One of the most significant parts of Herbert’s CCHS experience was her involvement in CC Theatre, to which she “will be forever grateful… because of the wonderful people that I met and the kind, supportive nature of the community.” Throughout her time at CCHS, theatre was “the one activity that [she] did all four years.” She adds that having had a chance to experience the program as both an actor and a techie, something that “not a lot of people get the chance to do,” she “couldn’t feel more lucky” to have been part of the community and to have been able to “see all different sides of CC Theatre.”
From an academic aspect, Herbert also mentions the AP Capstone course, where she says “I feel like I learned so much about research and how to write.” She mentions that her teacher, Dr.
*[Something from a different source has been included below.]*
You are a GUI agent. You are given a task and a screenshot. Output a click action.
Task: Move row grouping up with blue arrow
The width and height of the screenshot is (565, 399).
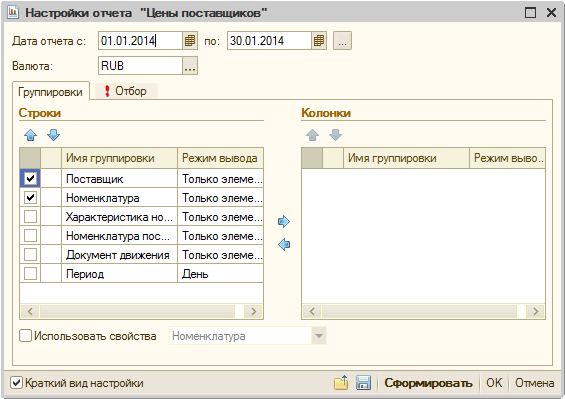(x=31, y=135)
Cicchetti, served as “not only a teacher [but also] a mentor and a friend,” concluding that the class “helped [her] grow into [herself] as a learner more than any other.”
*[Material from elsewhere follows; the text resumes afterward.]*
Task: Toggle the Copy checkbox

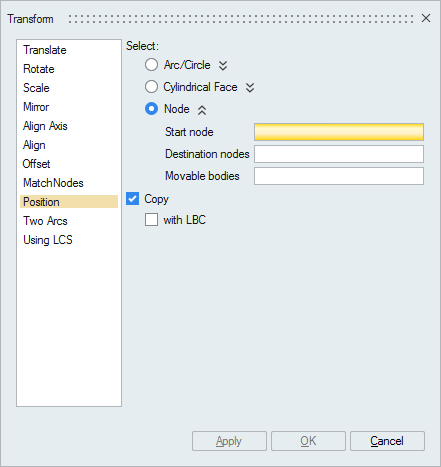Action: pos(132,199)
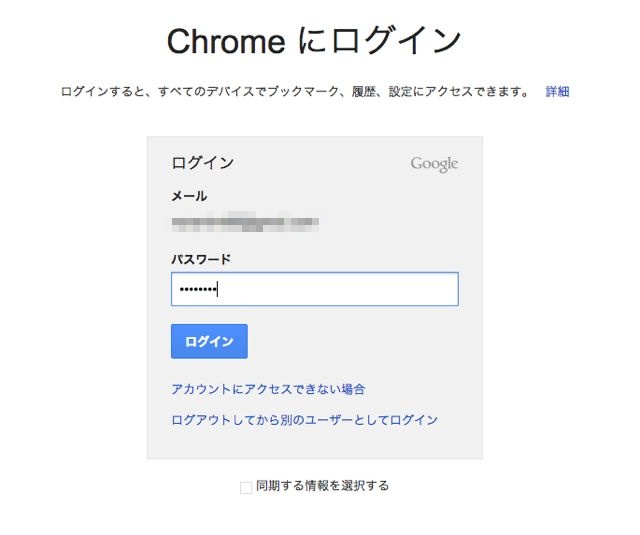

Amid the busyness and stress of a day at CCHS, complete with theatre rehearsals after school, Herbert’s favorite hangout is Starbucks, where she says she has “spent the majority of [her] lunch blocks senior year.” But to Herbert, “going out for lunch wasn’t really about getting good food”—she even remarks that “honestly, I think the cafeteria food isn’t half bad”—but rather about “being able to get a break in the day and spending quality time with my closest friends.”
It’s possible that Herbert is not a significant part of the heated debate between Starbucks and Dunkin’ Donuts, because despite her devotion to Starbucks as a lunch hangout, Herbert says she could not live without the Strawberry Dragonfruit refresher from Dunkin’. She says, “As a person who does not like coffee but needs caffeine, I highly recommend.”
Regarding guidance for underclassmen, Herbert says that although “it may seem simple,” she advises that students “be [themselves] and forget what others might think.” She explains, “I know that I personally wanted to fit in and be ‘cool’ freshman year, but after COVID… I realized it was better for me to be myself because it made me so much happier and allowed me to make some really genuine close friends who I know I will be friends with for a very long time.”
Herbert also shouts out her mom, who she says “has and always will be my biggest supporter.” She expresses, “I can’t put into words how grateful I am to have such a powerhouse of a woman by my side.”
After graduating, Herbert will be attending the Isenberg School of Business at UMass Amherst. Herbert says, “Before that, I’m planning on saving as much as I can working over the summer so that I can really enjoy my first semester at college.” As of now, Herbert has “no idea” where she’ll be in ten years, but she continues, “I guess that’s kind of the beauty of it, right?… I want to have a successful career… but I am so excited to see where I do end up because right now, the possibilities are endless.”
We share Herbert’s excitement to see where her future takes her, and we congratulate her on her accomplishments in the past four years!